La désillusion à l’égard des TIC
Directeur de l’Agence départementale du numérique des Pyrénées-Atlantiques et auteur d’une thèse sur le lien entre technologies de l’information et de la communication (TIC) et risques psychosociaux (RPS) (2), Thierry Venin résume ainsi la désillusion qui s’empare progressivement du monde du travail à propos des outils numériques : “C’est une déception, dans le sens où après des années d’informatisation dans différentes entreprises, associations, etc., j’ai senti monter une vague de doléances qui peut se résumer dans la phrase : ‘Je n’ai pas le temps, je suis débordé’. Il s’agit d’un paradoxe tout à fait saisissant car nous sommes tous très assistés par de multiples outils électroniques censés nous soulager. Or j’ai le sentiment, au contraire, d’une surcharge cognitive étonnante, qui leur est associée.”
Cette situation est désormais bien connue des travailleurs et singulièrement des cadres. À l’occasion d’une enquête de référence sur le stress des cadres réalisée il y a des années par le médecin du travail Bernard Salengro sous l’égide de la CFE-CGC, ils avaient déjà pointé les différents effets négatifs des TIC sur leurs conditions de travail (3). “Il s’agit en premier lieu du culte de la vitesse et de l’immédiateté, de la réactivité permanente, associées à une intensification nette du travail dématérialisé. Il convient également de mentionner l’infobésité, avec une grosse masse d’informations en circulation, où le bruit excède très largement le signal, ainsi que l’intensification et l’accélération”, résume Thierry Venin.

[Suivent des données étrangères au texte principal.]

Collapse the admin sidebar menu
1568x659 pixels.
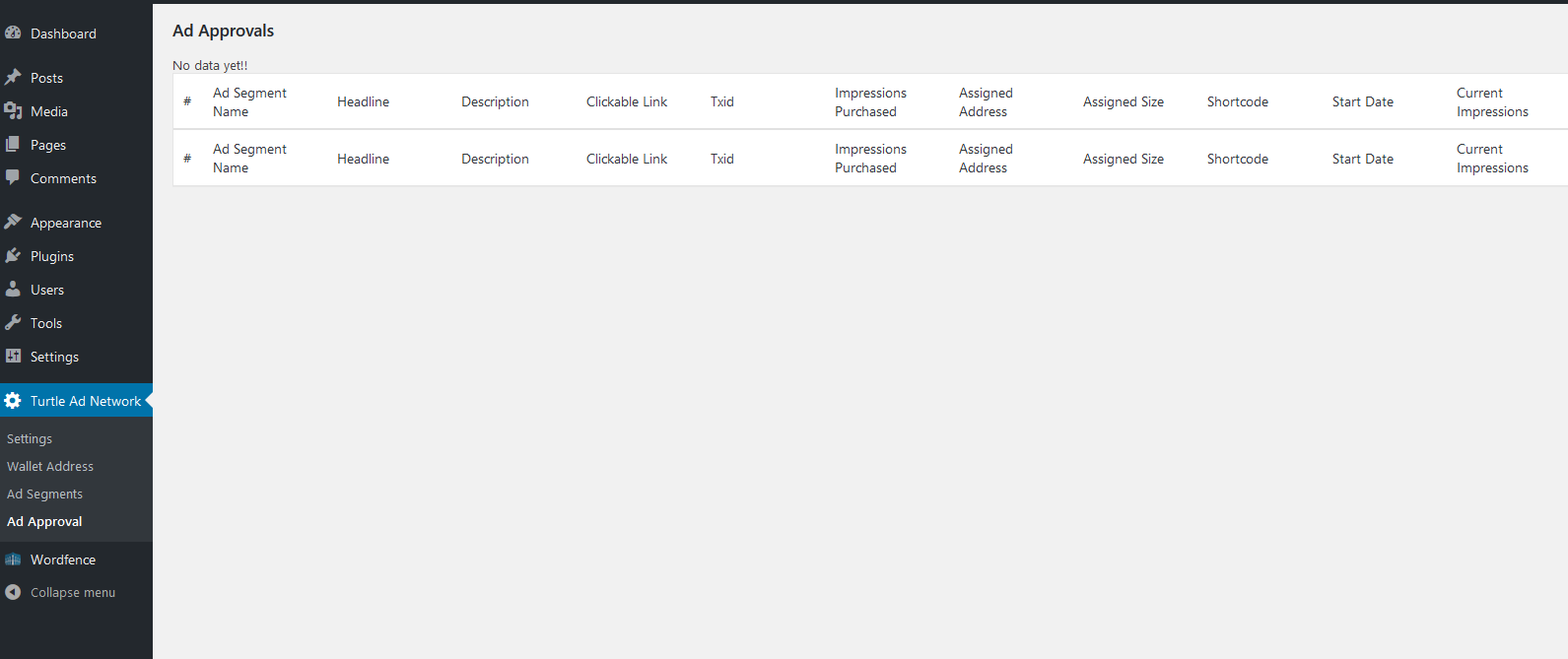click(x=61, y=592)

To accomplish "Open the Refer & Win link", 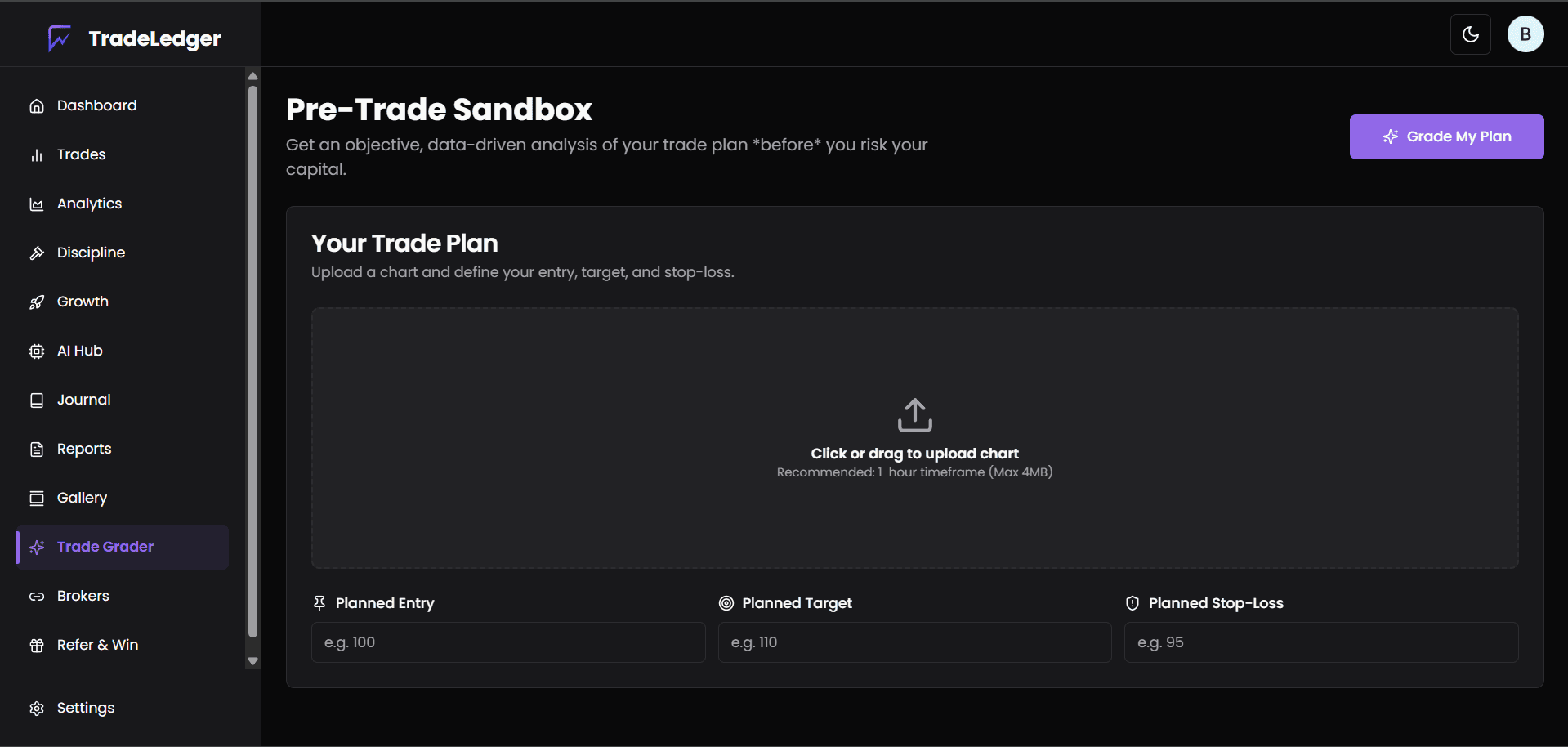I will click(97, 645).
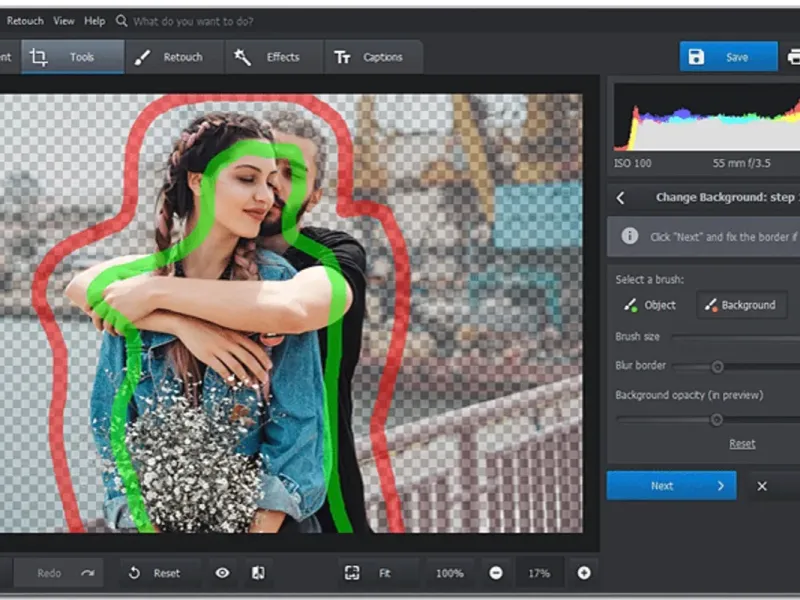The image size is (800, 600).
Task: Cancel with the X icon next to Next
Action: click(x=762, y=486)
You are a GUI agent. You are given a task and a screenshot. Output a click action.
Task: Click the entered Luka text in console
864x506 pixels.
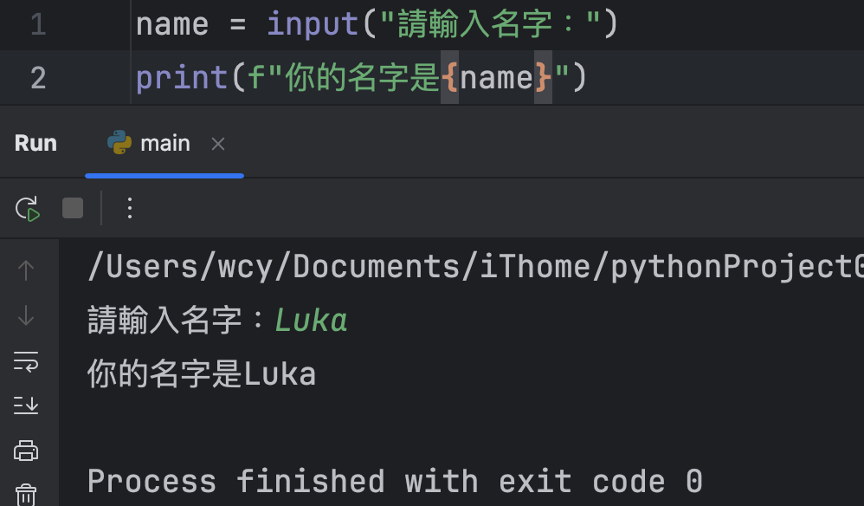point(311,320)
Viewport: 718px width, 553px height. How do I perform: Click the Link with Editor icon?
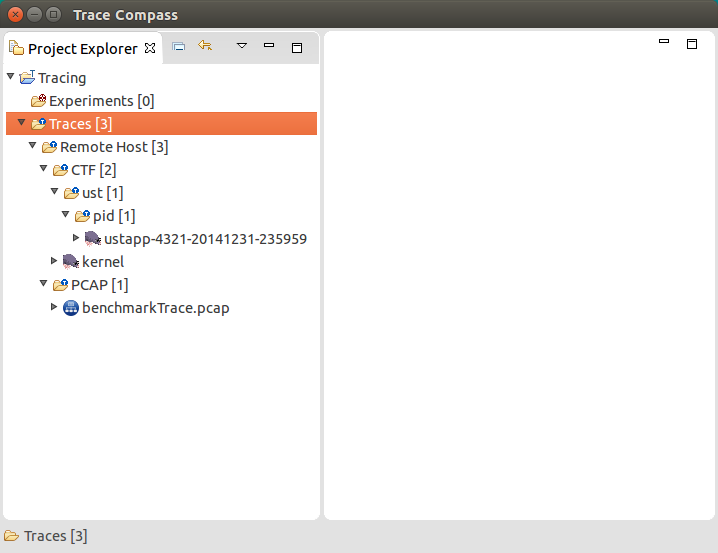click(x=205, y=46)
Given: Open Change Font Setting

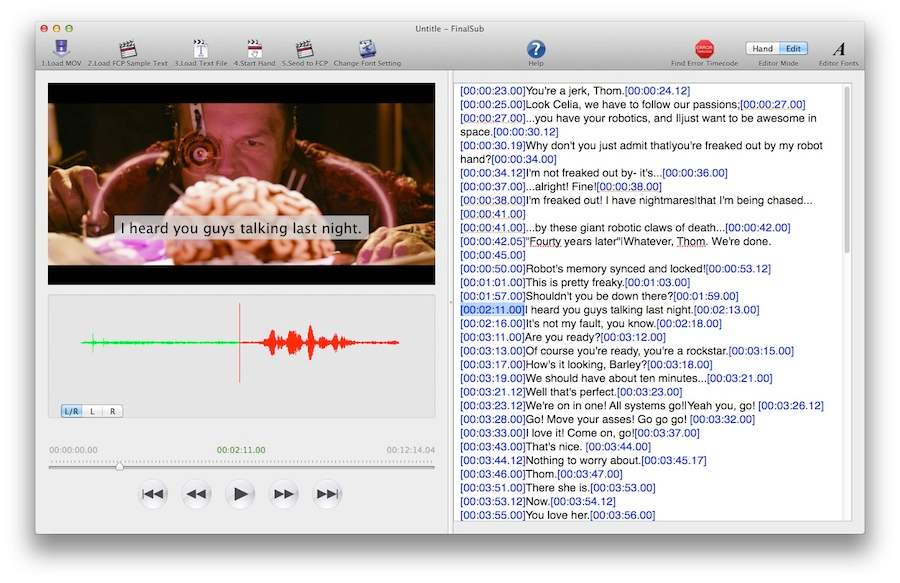Looking at the screenshot, I should [367, 48].
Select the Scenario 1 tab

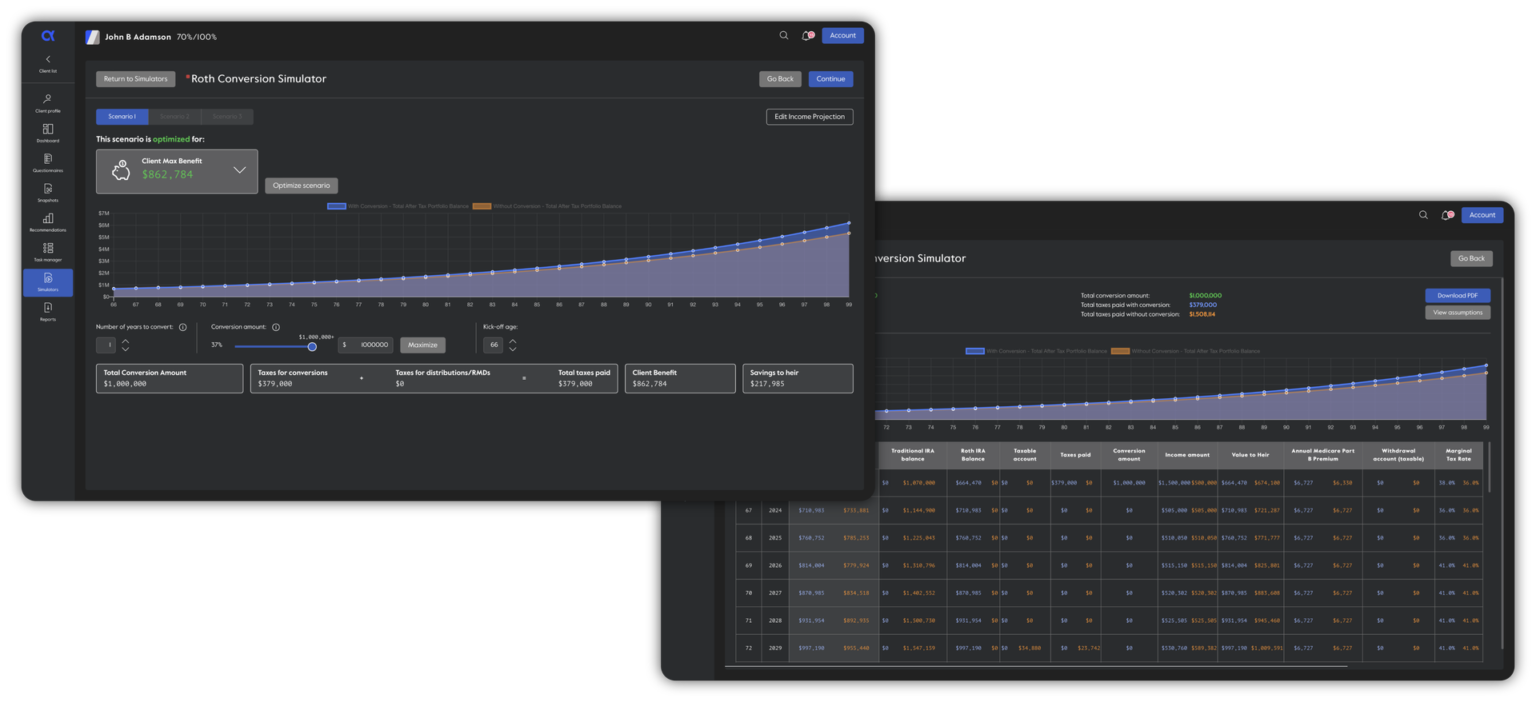tap(121, 116)
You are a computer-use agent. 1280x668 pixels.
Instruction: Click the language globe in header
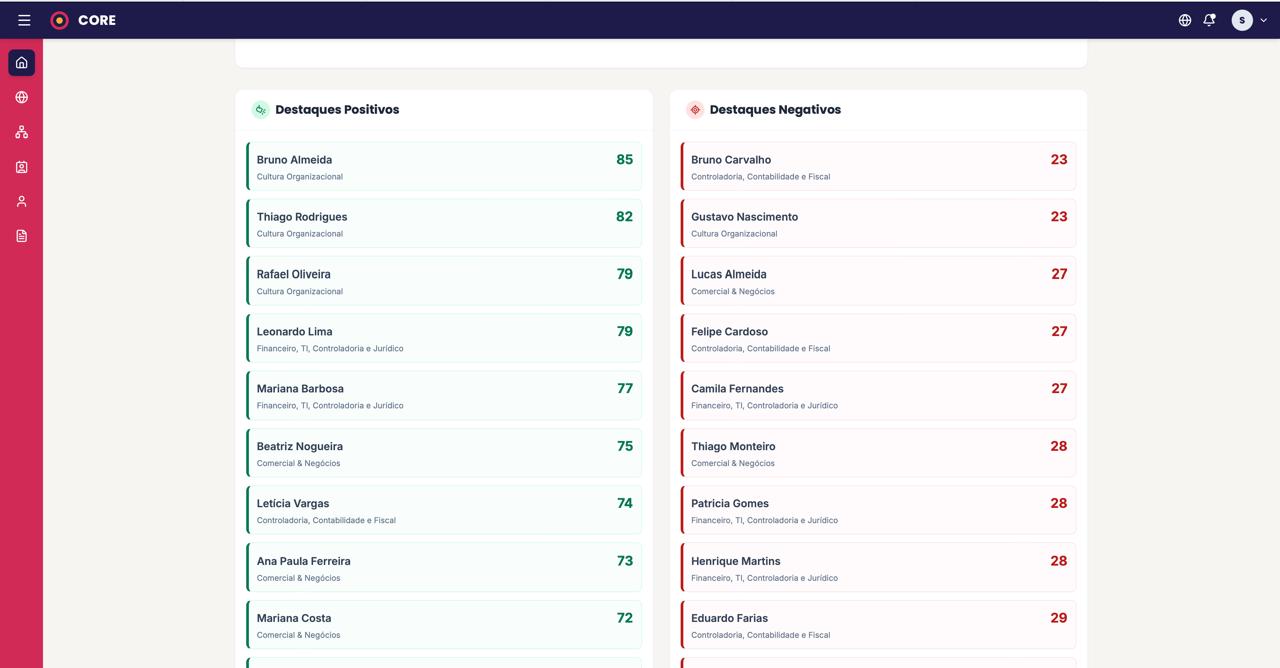[1185, 20]
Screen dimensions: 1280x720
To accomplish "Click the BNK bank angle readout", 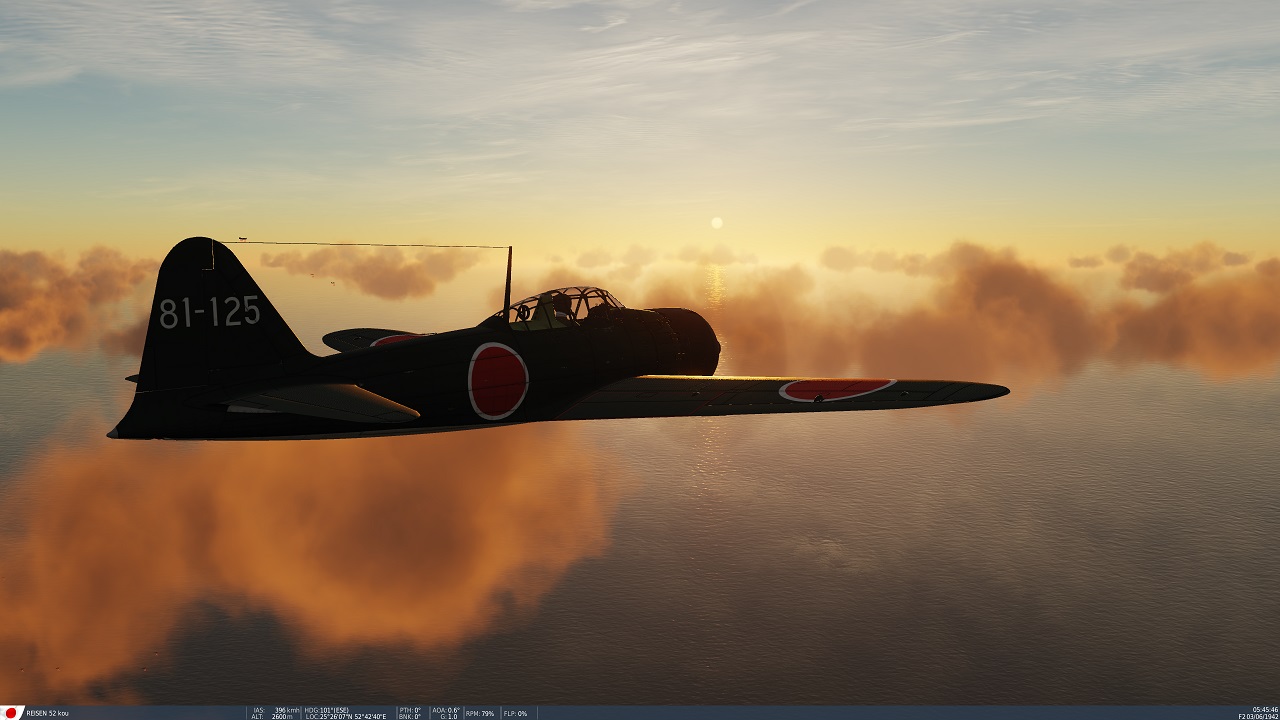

Interrompus toutes les 6 minutes !
Pourquoi ces effets négatifs sont-ils le plus souvent passés sous silence ? Pour le journaliste Régis de Closets, l’explication de ce déni réside dans “un discours techniciste positiviste, qui fait que l’on n’ose pas avouer les difficultés que l’on rencontre avec ces technologies, par crainte de passer pour un vieux ringard”. Une situation d’autant plus regrettable que le recours mal pensé aux technologies numérique affecte d’un même mouvement la santé des travailleurs et celle de l’entreprise. En effet, lorsque les cadres se plaignent d’un “travail en miettes” résultant d’interruptions croissantes nuisant à la concentration et à la réflexion, leur productivité et la qualité de leur travail en pâtissent bien sûr grandement. Or, selon diverses études, les environnements de travail numérique se caractérisent par une interruption toutes les six minutes !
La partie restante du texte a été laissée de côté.